The Trembling Prairie

It has been repeated so much that it has become a cliché. Worse than a cliché, it has become an accepted reality as certain as the sun rising in the east and the falling of leaves in autumn. Complete the sentence yourself: “Louisiana loses the equivalent of a football field every _____ minutes?” Every 50 minutes? Every 45? How many? Whatever the answer, the results are the same. The Louisiana coast, the base of the Acadiana triangle, is slipping inexorably into the bottom of the Gulf of Mexico. We know the presumed guilty parties: the containment of the Mississippi, which prevents the deposit of mud and fresh water in the swamps; the infiltration of saltwater brought by the countless channels network serving the oil industry; slow and ruthless rising of the sea level; the incalculable damage caused by the ravages of one hurricane after another. We have heard the stories and seen the loss with our own eyes. Places that once were used as pastures for cattle; gardens for tomatoes, okra and sweet peppers; or playgrounds and hunting grounds for young people today are under 3 feet of water. We know the culprits, but can we stop them?

In my youth, my family spent summers on Grand Isle. We played a little game to be the first to see the Leeville Bridge. Often we stopped to see family who ran a small store and visit the grave of my great-grandfather, a German immigrant abandoned by his father, who was a widower, to a Cajun family in 1850. The cemetery was oriented toward the bayou and not towards Louisiana 1. My father reminded me that for a long time, there was no road and even when there was one, it was in very poor condition most of the time. Life transpired on the bayou. Today, the dead turn their backs to the road, figuratively speaking, and it is we, the living, who turn our backs to the bayou. In any case, when we got back on the road to my grandfather’s camp, we necessarily took the bridge crossing not only Bayou Lafourche but also a channel connecting Little Lake to Barataria Bay.
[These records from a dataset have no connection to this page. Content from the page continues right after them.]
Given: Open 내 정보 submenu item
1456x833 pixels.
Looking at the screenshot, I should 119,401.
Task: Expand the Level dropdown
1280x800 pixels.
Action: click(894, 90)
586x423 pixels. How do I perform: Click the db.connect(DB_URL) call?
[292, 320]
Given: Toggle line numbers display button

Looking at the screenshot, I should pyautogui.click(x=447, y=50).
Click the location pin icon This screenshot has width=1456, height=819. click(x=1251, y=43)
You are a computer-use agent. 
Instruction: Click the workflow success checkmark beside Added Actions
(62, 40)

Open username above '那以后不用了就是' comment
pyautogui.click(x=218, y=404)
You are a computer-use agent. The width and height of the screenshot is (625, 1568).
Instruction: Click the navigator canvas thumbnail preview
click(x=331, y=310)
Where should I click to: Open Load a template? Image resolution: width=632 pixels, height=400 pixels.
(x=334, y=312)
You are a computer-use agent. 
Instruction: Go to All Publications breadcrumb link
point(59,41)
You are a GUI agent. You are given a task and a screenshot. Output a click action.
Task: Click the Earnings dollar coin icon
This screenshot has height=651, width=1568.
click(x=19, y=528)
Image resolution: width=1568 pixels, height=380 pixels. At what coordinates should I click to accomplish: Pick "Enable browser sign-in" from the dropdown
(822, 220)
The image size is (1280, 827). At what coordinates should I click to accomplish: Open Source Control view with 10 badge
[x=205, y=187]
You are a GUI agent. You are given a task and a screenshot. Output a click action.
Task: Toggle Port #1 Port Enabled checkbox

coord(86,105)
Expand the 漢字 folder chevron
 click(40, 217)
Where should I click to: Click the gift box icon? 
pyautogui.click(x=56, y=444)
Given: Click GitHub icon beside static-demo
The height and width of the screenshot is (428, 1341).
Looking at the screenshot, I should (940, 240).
At the junction of two waterways was another small cemetery that you could see very clearly from the top of the bridge, as well as hundreds, thousands of acres of trembling prairie, that uncertain land that moved with the tides. Today, a new bridge is there, accompanied by a raised road like the bridge over the Atchafalaya Basin. Instead of contemplating the beauty of this scene of lush green grass gently lulled by the Gulf breeze and the serenity worthy of the last rest of our ancestors, it is difficult to distinguish the bayou from the channel, the channel from the cemetery. One sees little else than water as far as one’s eyesight carries.

Few things scare me. In fact, there are only two things that give me cold sweats. The first is a map of Louisiana showing how the coast will look in just 50 years. Thousands of small bays, bayous and islands have disappeared or almost. The second is a recurring dream, a nightmare really, I have. I’m going down LA 1 again as I have done all my life. I get to the locks south of Golden Meadow, and I go up the small levee separating those who will be protected from rising waters, at least for a few years, from those who are not. When I go down the small slope on the other side, rather than seeing the homes and small fishing shops, I only see the road that plunges into the water. The rest is the Gulf of the Mexico. So what can we do? Many people smarter than I are trying to find a solution. While awaiting their response, I tremble like the prairie of my youth when I think about all we will lose if we lose the coast. It is time we stop turning our back on the bayou.